Dow Jones & Company
Content |
Assets
History
2022: Ban on the supply of data on dubious customers during the conflict in Ukraine
In early June 2022, the Dow Jones service stopped supplying Russian banks with data on sanctions and lists of dubious customers. The Dow Jones service, the largest aggregator of data on the imposed sanctions, began to terminate contracts with Russian banks, RBC learned. Without these lists, they cannot qualitatively monitor customer operations and assess sanctions risks.
2019: Data disclosure of 2.4m customers due to misconfiguration of AWS server
At the end of February 2019, it became known about the accidental opening of access to data of a large number of bank customers due to the fact that the financial information agency Dow Jones & Co. incorrectly configured the Amazon Web Services (AWS) server. The error was discovered by information security specialist Bob Diachenko.
The 4.4 GB unprotected AWS Elasticsearch database contained data on 2.4 million users, including politicians, their relatives, partners, and related companies. Anyone, if desired, could find out the names, addresses, dates of birth, see photos, etc.
In addition, the database contained national and international sanctions lists, data on persons considered involved or accused of crimes, Dow Jones notes with quotes from sources from federal departments and law enforcement agencies. There were also lists of people involved or possibly involved in corruption scandals. All this information is used by banks.

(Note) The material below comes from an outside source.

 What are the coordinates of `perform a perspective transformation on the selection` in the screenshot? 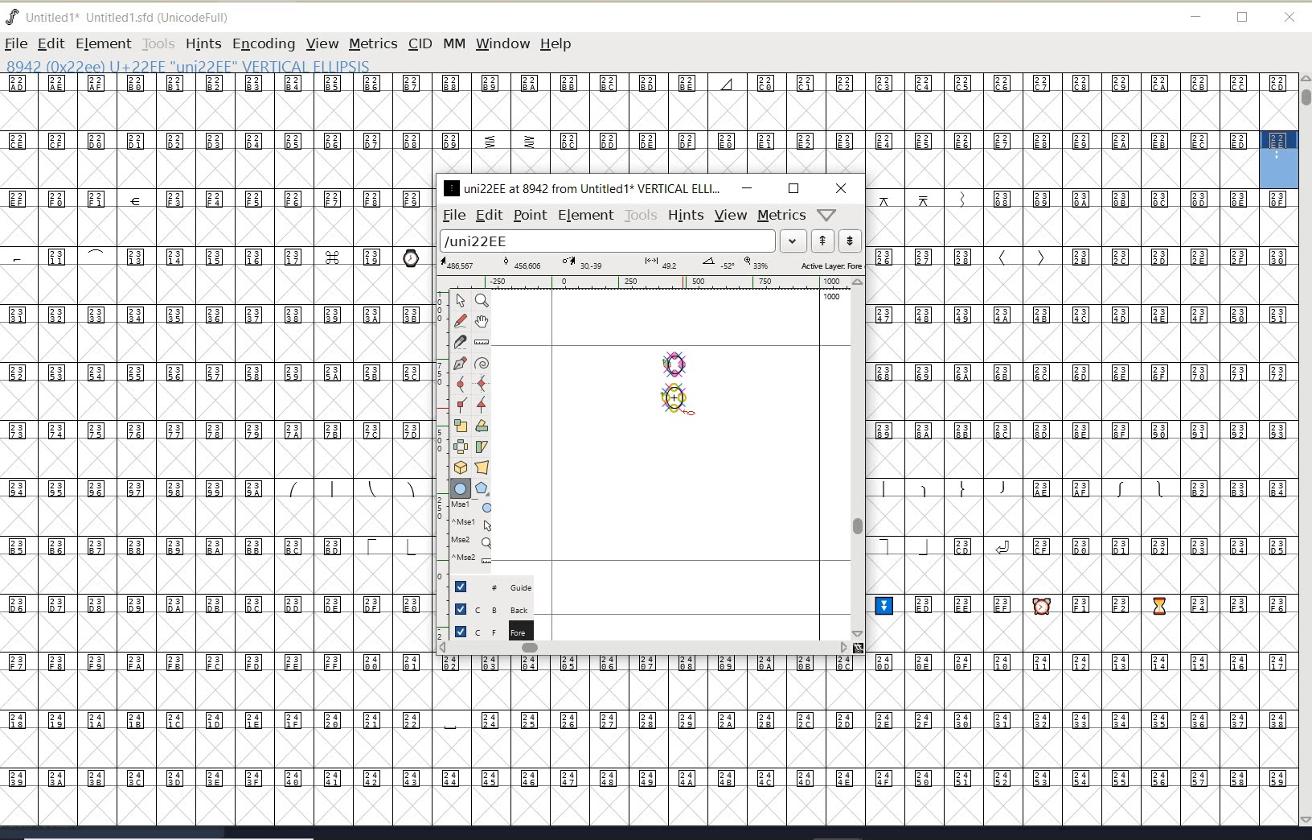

Dow Jones confirmed the existence of a data risk and said that it arose as a result of an incorrect configuration of the AWS server by a third-party contractor. By the end of February 2019, the database, which anyone could previously access, was closed for public viewing.
According to Dow Jones spokeswoman Sophie Bent, all the information stored in this database has been collected from open sources.
In a conversation with SiliconANGLE, DivvyCloud CTO Chris DeRamus noted that Dow Jones was far from the first company to leave Elasticsearch's servers unprotected and thereby open access to confidential data. The expert recalled that in 2017, the same Dow Jones made errors in the settings of cloud storage, which led to the disclosure of information to 2.2 million customers.[1]